Memorial Day was officially proclaimed May 5, 1868, by Gen. John Logan, national commander of the Grand Army of the Republic, as a day to remember those who died during the Civil War.
It was originally known as "Decoration Day" and was first observed May 30, 1868. Until 1971, Memorial Day was observed each year on May 30; it now falls on the last Monday of May and recognizes all Americans who have died in military service. Many fire and police departments also observe Memorial Day to recognize their own fallen members.
Since the events of Sept. 11, 2001, Memorial Day has taken on a new meaning for many Americans. Each of us probably knows at least one servicemember who has died serving our country, and others who remain in harm's way today.
The flags decorating the tombstones at Arlington Cemetery and others around the country on this Memorial Day honor Americans who have died all over the world in service to our great nation.

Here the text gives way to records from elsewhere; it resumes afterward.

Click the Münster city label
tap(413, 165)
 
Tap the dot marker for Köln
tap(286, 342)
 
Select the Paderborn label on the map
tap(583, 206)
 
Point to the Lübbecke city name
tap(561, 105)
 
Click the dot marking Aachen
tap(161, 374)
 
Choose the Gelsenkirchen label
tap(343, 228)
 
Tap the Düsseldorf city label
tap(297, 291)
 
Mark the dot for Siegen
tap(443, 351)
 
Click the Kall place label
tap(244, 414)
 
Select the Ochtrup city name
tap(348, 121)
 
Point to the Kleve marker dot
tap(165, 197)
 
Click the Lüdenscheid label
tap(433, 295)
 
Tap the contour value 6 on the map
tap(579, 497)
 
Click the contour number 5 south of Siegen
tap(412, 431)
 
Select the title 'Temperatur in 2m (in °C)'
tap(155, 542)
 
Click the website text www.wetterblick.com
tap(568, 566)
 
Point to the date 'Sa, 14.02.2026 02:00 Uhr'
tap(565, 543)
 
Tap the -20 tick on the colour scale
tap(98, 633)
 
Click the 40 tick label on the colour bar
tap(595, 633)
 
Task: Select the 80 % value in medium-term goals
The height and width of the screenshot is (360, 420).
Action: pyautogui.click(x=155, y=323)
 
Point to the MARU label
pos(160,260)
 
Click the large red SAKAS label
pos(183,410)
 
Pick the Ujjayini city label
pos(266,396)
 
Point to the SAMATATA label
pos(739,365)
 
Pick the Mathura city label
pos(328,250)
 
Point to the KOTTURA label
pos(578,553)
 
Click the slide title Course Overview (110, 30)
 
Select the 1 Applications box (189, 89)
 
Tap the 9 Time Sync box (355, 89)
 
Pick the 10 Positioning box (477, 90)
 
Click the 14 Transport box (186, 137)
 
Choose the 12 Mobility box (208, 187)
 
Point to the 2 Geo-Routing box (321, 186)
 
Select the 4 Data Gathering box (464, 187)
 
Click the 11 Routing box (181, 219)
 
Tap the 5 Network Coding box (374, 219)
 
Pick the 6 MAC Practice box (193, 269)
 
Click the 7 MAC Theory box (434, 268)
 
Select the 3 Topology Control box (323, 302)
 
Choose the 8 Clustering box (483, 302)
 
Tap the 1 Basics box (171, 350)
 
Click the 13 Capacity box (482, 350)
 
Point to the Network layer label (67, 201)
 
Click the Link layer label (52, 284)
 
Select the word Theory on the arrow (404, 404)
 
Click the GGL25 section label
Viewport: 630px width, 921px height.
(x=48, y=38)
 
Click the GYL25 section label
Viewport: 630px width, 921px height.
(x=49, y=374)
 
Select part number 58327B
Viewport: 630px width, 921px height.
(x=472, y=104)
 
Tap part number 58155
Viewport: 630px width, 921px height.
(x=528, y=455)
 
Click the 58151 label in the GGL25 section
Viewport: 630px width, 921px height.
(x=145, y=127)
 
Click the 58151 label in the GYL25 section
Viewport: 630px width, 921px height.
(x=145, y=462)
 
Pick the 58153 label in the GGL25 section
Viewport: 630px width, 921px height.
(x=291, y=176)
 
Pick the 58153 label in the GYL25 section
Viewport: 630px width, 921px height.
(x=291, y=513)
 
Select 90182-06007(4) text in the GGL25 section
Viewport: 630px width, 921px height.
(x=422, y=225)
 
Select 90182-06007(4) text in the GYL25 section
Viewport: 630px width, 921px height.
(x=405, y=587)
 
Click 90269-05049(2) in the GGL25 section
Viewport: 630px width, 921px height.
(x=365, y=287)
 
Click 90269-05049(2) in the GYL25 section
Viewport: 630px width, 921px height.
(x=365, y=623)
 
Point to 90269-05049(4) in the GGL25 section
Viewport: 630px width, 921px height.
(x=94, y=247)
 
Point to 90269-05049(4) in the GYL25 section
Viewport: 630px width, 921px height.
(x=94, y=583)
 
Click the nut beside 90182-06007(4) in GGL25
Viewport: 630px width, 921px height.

These gravesites are no longer those of only our fathers and grandfathers - they are our brothers and sisters, our husbands and wives, our children and our friends. It is these Americans to whom Memorial Day is dedicated and whom I ask you to remember on this Memorial Day.
Memorial Day also marks the start of the "101 Critical Days of Summer," during which off-duty injuries and fatalities tend to increase.

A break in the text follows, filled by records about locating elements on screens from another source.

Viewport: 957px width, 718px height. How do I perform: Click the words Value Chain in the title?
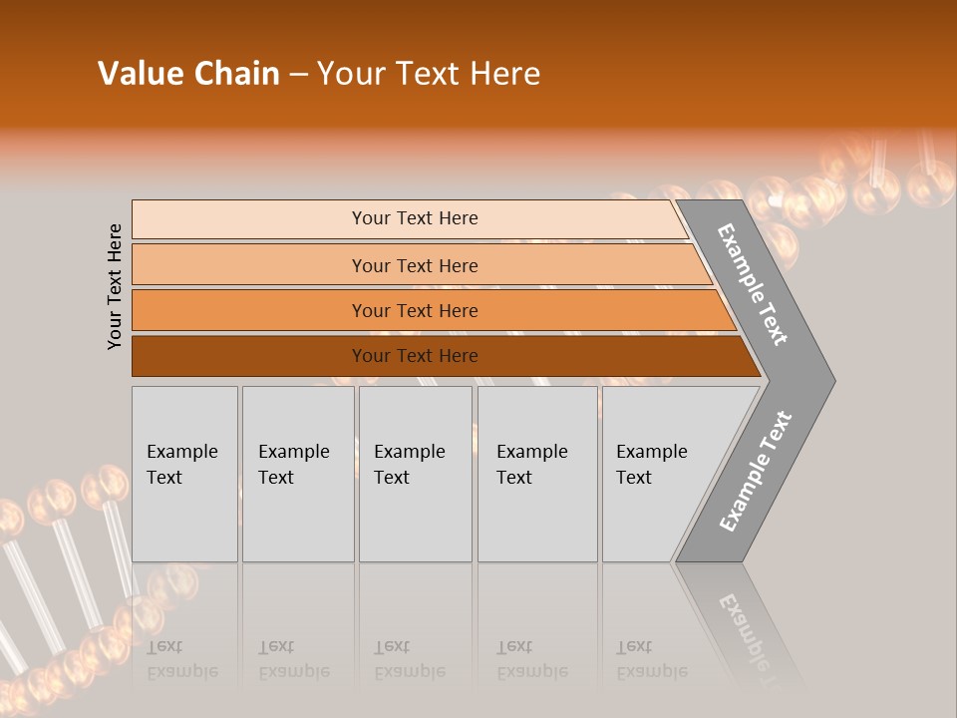coord(188,74)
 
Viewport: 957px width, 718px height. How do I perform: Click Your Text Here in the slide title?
coord(429,74)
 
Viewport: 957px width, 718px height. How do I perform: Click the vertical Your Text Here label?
coord(116,287)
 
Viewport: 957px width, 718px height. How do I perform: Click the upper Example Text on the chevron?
coord(753,284)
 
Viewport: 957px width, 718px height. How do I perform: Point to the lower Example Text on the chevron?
coord(756,472)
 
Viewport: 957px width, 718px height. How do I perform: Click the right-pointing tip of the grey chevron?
coord(827,380)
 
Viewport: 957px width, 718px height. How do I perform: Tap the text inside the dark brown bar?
coord(415,356)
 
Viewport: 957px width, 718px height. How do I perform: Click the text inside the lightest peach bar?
coord(415,218)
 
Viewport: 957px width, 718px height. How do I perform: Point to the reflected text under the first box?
coord(181,660)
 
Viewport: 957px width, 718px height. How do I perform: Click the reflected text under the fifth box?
coord(651,660)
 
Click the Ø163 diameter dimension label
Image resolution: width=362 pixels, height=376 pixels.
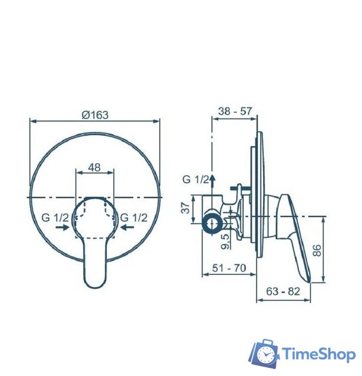(95, 115)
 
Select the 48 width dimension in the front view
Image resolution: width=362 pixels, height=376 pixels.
(94, 167)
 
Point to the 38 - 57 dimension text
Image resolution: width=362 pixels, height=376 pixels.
(234, 110)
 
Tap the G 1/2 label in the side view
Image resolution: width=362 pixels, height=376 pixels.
(196, 179)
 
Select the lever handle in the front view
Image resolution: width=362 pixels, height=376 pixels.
(94, 258)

As a fellow Soldier, I ask each of you to honor your fallen brothers and sisters in arms by taking care of yourselves and your Families and exercising safety and care in all you do.
Those whose graves are adorned with flags this Memorial Day are gone forever; honor them this weekend through your actions and decisions so that you may continue to wear the uniform of the nation they died serving.
Americans observe Memorial Day in many different ways, including a national moment of remembrance at 3 p.m., flying the American flag at quarter-staff from dawn until noon local time, placing flags on each gravesite at national cemeteries, local parades and other community activities.
This Memorial Day, I encourage you to observe the holiday by doing three things: one, take a moment to remember the sacrifices of those who died wearing the uniform you wear or have worn; two, enjoy the friends and family who have supported you in your service to the nation; and three, come back safely.